### WORK TASK
Using the data below, copy out all lines with the word "beside".

### DATASET RECORDS
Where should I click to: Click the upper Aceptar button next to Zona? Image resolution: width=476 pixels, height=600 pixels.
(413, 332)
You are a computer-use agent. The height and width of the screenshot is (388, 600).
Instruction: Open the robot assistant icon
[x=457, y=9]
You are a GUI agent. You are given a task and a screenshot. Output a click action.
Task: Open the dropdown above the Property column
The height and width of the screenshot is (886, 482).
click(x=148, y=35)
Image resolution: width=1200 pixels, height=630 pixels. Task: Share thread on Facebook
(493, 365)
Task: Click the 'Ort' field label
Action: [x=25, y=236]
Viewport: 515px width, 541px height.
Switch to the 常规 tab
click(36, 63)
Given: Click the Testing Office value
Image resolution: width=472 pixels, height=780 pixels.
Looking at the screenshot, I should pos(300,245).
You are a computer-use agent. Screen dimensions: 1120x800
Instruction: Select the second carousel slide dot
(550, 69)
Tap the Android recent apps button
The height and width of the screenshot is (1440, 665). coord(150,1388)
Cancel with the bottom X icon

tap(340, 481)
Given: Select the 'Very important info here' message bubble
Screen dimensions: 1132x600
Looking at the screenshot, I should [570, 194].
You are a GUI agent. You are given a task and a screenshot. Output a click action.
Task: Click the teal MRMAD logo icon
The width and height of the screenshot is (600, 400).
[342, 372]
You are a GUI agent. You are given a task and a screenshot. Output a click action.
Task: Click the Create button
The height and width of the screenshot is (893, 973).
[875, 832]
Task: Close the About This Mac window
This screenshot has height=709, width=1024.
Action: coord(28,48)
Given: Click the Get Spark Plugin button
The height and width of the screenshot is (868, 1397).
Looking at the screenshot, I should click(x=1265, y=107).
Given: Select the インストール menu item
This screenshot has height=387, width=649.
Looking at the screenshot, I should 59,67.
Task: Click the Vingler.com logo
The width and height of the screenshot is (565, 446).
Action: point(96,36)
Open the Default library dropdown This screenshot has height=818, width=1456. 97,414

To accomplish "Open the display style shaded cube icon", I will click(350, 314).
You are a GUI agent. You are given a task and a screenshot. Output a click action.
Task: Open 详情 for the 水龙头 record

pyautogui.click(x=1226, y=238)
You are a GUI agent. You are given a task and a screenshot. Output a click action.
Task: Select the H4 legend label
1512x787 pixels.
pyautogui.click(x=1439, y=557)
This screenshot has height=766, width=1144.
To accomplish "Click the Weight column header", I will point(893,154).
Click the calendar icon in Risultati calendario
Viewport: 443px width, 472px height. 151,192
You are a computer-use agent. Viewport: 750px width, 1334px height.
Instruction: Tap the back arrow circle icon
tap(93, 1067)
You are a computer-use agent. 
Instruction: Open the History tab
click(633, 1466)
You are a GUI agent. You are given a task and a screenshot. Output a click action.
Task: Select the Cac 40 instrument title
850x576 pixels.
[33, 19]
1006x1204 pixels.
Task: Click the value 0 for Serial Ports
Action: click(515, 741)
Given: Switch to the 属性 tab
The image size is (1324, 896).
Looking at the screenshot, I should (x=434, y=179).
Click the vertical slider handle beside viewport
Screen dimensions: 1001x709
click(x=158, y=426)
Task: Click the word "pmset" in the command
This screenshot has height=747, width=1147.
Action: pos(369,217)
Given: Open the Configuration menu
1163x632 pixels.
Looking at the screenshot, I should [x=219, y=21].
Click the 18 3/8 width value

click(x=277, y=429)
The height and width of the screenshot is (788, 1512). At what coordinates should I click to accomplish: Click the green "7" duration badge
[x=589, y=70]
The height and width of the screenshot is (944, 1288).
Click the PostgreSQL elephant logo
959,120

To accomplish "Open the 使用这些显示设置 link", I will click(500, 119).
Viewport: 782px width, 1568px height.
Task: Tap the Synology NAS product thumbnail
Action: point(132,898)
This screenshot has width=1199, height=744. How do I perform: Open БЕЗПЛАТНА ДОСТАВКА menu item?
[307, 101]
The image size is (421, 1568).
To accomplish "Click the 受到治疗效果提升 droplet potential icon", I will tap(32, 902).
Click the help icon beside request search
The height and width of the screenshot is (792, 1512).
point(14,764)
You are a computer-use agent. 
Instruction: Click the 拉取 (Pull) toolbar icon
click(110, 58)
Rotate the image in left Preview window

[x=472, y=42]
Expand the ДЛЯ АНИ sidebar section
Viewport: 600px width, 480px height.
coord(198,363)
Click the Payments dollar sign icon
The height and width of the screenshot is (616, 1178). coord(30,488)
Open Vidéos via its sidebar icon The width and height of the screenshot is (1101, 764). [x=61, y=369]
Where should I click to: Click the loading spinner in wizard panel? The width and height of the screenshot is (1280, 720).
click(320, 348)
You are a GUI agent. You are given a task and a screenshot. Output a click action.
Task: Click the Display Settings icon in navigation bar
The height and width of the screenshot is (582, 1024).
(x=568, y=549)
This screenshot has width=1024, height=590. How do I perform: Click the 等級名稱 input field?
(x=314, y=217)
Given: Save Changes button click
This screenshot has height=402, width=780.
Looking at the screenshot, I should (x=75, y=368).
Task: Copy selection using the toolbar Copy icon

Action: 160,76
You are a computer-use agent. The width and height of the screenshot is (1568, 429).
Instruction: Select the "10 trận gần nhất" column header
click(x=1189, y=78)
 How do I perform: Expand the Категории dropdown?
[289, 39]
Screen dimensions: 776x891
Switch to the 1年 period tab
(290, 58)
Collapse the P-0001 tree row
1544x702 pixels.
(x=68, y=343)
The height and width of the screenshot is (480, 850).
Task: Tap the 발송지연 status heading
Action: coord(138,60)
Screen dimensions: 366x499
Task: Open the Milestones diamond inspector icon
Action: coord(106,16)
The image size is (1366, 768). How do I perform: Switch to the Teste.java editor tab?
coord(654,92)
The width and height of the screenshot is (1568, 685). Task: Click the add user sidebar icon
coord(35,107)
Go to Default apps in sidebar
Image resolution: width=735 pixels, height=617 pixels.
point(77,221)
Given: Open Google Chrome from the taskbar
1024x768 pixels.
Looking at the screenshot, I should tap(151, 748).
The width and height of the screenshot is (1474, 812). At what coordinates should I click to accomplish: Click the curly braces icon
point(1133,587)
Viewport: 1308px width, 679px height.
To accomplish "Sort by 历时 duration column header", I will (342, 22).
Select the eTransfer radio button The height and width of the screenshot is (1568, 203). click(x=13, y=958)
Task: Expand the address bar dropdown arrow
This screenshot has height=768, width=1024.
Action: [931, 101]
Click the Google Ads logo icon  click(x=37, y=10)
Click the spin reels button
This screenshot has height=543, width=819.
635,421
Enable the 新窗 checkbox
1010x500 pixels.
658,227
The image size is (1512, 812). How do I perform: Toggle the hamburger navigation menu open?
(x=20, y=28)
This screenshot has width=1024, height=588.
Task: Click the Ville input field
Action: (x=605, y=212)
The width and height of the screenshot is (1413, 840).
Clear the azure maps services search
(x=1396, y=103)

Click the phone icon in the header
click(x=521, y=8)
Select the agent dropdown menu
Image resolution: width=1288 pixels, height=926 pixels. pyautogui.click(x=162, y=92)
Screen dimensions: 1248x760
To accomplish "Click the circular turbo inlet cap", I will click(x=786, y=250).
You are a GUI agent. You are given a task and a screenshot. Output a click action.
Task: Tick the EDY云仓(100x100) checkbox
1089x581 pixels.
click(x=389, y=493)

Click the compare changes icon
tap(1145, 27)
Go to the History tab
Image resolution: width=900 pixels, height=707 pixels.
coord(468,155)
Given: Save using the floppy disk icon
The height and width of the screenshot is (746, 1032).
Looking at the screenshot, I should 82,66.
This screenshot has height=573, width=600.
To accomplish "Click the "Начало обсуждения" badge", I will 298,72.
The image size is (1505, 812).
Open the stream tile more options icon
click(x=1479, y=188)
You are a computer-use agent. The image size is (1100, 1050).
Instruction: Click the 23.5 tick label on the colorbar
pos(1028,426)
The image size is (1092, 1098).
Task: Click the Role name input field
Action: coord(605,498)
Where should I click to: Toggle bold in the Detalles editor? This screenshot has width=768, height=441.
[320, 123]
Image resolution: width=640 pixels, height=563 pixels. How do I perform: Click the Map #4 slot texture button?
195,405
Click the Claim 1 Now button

### EXERCISE ANSWER
Click the vertical slider handle beside viewport
Click the help icon beside request search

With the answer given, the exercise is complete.